La mela cotogna è un frutto autunnale troppo spesso dimenticato. Pur essendo una particolare varietà di mela, nella forma ricorda più una pera, di cui richiama vagamente anche il sapore. Ed è proprio in virtù di quest’ultimo che può essere consumata anche a fine pasto, al contrario della maggior parte della frutta: grazie all’acido malico in essa presente, la mela cotogna favorisce la digestione, in particolar modo quella dei grassi, e diventa quindi ideale anche come accompagnamento per le carni stufate (cotta o in purea).

La mela cotogna è un brucia-grassi naturale

Essendo quasi priva di calorie, la mela cotogna è una preziosa alleata per mantenere la forma fisica. È la quercetina, un flavonoide dal grande potere antiossidante, rendere questo frutto un vero e proprio brucia-grassi: stimolando i geni della magrezza, l’accumulo di adipe addominale viene contrastato.

Non solo, consumata cruda,è in grado di esercitare unafunzione astringente e disinfiammante su tutto l’apparato gastrointestinale e il suo particolare mix di principi attivi, rinforzando il sistema immunitario, la rende una preziosa compagna per l’inverno.

Ricetta della marmellata di mele cotogne

La marmellata di mele cotogne è molto semplice da preparare. Lavare accuratamente e tagliare a fette le mele, senza togliere la buccia e i semi. Aggiungere dell’acqua fino a copertura e cuocere per circa 30 minuti.

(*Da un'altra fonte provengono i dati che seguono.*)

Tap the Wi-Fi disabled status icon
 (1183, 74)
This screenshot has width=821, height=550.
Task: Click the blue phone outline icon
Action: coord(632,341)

Dopo la cottura, si passa il tutto al mixer, dopo aver filtrato i semi e le impurità più grossolane. Quindi aggiungete la metà del peso in zucchero e cuocete per altri 30/40 minuti. Fatto questo, versate in vasetti di vetro, quando la marmellata è ancora calda e teneteli una notte al buio e a testa in giù, per fare il sottovuoto. Conservate la marmellata in un luogo fresco e asciutto.